Predibase allows you to seamlessly train, iterate on, and deploy your models using an intuitive, declarative configuration. Under the hood, Predibase leverages Ludwig, the Declarative Deep Learning Framework, to power model training.
Predibase takes a GitOps-style approach to model building. This is evident with the ideas of model repositories, version lineage, version diff, and forking throughout the platform.
Models as Configuration
All models in Predibase are powered by Ludwig and can be expressed in a declarative fashion. Ludwig models follow an architecture called Encoder-Combiner-Decoder (ECD).
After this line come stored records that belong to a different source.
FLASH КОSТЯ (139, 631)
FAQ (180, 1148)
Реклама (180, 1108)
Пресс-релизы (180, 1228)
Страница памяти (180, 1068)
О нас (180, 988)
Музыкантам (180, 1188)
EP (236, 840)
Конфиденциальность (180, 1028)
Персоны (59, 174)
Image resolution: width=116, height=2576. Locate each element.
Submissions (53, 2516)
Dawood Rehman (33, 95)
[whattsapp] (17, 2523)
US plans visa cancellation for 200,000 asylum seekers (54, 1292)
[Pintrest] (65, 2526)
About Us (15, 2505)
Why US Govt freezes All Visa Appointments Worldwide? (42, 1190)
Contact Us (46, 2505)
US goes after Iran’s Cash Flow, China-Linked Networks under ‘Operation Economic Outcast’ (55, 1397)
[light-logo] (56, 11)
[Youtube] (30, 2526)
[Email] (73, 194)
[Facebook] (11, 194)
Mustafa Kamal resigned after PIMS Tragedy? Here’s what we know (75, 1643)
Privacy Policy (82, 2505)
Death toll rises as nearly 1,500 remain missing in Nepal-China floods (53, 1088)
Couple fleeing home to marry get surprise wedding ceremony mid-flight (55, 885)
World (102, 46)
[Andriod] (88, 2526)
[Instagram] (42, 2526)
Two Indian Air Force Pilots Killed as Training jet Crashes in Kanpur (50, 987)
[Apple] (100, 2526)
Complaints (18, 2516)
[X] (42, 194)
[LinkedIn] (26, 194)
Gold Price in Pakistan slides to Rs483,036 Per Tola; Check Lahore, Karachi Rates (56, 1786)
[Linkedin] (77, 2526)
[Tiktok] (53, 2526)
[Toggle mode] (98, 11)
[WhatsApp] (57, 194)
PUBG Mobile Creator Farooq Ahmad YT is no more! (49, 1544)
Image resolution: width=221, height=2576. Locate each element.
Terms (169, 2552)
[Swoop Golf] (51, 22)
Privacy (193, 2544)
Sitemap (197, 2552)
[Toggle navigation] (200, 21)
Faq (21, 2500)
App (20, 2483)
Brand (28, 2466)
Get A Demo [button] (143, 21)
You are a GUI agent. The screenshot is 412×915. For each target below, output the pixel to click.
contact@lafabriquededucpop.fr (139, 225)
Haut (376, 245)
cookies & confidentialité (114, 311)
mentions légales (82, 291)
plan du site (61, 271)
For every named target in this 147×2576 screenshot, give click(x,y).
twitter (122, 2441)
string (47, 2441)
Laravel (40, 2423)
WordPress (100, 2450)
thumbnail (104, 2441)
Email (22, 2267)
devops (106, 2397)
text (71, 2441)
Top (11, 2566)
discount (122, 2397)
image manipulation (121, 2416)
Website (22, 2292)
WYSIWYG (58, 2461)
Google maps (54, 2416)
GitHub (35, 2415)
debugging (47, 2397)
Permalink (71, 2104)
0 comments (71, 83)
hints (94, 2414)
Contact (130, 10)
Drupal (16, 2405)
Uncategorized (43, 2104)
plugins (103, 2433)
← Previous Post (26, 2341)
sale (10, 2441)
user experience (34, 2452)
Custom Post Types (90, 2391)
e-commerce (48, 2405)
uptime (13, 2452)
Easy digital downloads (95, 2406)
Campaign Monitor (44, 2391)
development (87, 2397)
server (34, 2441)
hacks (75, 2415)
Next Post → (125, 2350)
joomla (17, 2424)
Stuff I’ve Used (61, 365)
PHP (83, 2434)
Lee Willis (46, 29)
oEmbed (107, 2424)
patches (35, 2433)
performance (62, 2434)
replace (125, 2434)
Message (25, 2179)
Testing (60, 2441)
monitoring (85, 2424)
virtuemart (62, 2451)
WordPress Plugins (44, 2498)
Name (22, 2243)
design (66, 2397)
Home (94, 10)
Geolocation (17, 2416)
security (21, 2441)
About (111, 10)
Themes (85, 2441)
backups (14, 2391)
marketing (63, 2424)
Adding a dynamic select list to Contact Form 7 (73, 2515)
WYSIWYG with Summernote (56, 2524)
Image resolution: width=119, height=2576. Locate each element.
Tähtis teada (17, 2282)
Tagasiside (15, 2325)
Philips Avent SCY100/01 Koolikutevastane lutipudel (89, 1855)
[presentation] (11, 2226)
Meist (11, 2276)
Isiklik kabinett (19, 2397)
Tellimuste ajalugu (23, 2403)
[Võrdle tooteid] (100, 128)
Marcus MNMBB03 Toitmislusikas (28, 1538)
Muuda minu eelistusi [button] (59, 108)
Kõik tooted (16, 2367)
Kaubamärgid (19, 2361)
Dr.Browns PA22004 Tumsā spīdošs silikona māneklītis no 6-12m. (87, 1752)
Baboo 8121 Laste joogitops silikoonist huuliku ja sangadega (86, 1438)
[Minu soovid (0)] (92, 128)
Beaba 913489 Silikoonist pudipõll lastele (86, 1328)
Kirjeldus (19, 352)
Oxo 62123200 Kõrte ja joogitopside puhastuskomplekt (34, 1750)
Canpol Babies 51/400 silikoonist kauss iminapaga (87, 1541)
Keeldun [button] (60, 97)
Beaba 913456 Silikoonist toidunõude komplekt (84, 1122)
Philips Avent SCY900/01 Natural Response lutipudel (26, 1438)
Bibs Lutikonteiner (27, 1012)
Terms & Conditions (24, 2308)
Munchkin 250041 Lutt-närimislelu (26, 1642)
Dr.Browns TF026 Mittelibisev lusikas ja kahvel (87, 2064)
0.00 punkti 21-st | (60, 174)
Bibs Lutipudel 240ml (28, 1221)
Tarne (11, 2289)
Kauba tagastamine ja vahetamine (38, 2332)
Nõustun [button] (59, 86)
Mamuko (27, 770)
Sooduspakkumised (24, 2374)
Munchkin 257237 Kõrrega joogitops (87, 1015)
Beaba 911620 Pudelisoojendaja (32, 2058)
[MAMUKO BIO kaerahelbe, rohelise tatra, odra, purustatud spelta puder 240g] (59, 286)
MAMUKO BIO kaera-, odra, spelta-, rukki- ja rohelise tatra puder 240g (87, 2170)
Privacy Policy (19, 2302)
- composable: plug and play different cutting-edge models
- flexible: support for linear, tree-based, and deep learning models
- multi-modal: the data-driven architecture can fit to your data and handle all your structured & unstructured data
- versatile: a single framework can support text classification, regression, time-series forecasting, image captioning and much more
To read more about ECD, visit this page in the Ludwig Docs.
A model repository is the source of truth for model versions for a given use case. Your model repository can help easily version, iterate, and track different models over time and across collaborators. It also enables visualization, comparison, and deployment of all your model versions.
Model repositories are visible and editable by anyone in your organization.
A model repository maintains a record of all model versions trained within it. Moreover, Predibase displays a lineage of those model versions over time showing the order in which models were trained and who trained each version. This allows you to quickly understand the lifecycle of experiments in the repository at a glance.
Given all models in Predibase can be expressed as a declarative configuration, it's simple to diff two model versions to understand the delta between them and how that might affect model performance.